The program, which is currently led by science teacher Brian Bealer, started in February 2022 with help from technology teacher Joe Sheppard.
“It's growing, as the word gets out, I've been having more and more people show up,” Bealer said. “I just had a couple kids come to me last week who want to join us.”
Players can earn varsity letters like other Auburn athletes. Matches are held weekly and games such Ultimate Smash Brothers, chess, Splatoon 3, Minecraft, and Mario Kart are offered.
Esports is hosted in a computer lab at Auburn High School. After classes end, the students come to room D304 where they log in and enter a queue where they wait to face an opponent of equivalent skill based on their ranking so it’s a match of equal levels.
Auburn is competing in the High School Esports League (HSEL), which was founded in 2012 as a group of high school students who wanted to host and play in League of Legends tournaments. According to HSEL, it has expanded into more games and competitions, and it began requiring school-sanctioned clubs and teams. HSEL, a part of Generation Esports, has grown to more than 200,000 registered users and over 7,000 partner schools.
“This is our first year participating with HSEL,” Bealer said. “Last year we used PlayVs because HSEL didn't support any of the Nintendo games. They just made a deal with Nintendo to have them this year.”
Last year Auburn had teams that played Smash make it into the playoffs, but only one made it to the second round.
What makes Esports appealing to some students is that even if they choose not to compete, they can still practice and hone their skills. It can be a place where they can meet other gamers and have fun.
“With high school Esports, they have a training ground, so even if they can't compete in the season they can still go in there and compete against other people just for the fun of it,” Bealer said.
At the end of the six-week regular season there are playoffs and if good enough, a player can advance to regionals and possibly win a national championship.
Bealer said Esports is a great way to get students involved in an extracurricular activity.
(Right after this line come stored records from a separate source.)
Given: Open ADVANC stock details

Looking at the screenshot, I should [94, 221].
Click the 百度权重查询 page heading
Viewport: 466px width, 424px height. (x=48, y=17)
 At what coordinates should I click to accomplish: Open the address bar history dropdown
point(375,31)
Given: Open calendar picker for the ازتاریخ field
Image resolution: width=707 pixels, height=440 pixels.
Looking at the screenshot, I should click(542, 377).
“It's a chance to actually participate in clubs outside the school day, that they wouldn't normally do,” he said. “I know they're always waiting at the door for me before I even get in here. So, it's something for them to look forward to, to come to school. I don't know if they're really concerned about scholarships but they're having fun. That's what it should be. That’s the main thing; they have fun. I love kids to just come and play games even if they don't want to compete because at least they get invested in school.”
In less than two years, Bealer has seen the Auburn Esports program establish itself as a popular activity that can even reach greater heights.
“I hope that it just continues to grow,” he said, “that we can continue to grow and offer more.”